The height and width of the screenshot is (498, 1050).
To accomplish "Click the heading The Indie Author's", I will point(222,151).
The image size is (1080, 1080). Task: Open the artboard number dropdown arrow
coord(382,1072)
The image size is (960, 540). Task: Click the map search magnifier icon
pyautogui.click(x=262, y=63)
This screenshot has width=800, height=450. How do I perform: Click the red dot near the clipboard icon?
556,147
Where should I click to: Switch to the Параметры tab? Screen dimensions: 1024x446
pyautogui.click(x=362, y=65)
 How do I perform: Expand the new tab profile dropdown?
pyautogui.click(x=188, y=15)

Exercise goal
Nothing but the line with "Where should I" and the lines after it, through the end of the material, should appear in the output, word for word.

Answer section
Where should I click to: Switch to the Параметры tab? Screen dimensions: 1024x446
pyautogui.click(x=362, y=65)
 How do I perform: Expand the new tab profile dropdown?
pyautogui.click(x=188, y=15)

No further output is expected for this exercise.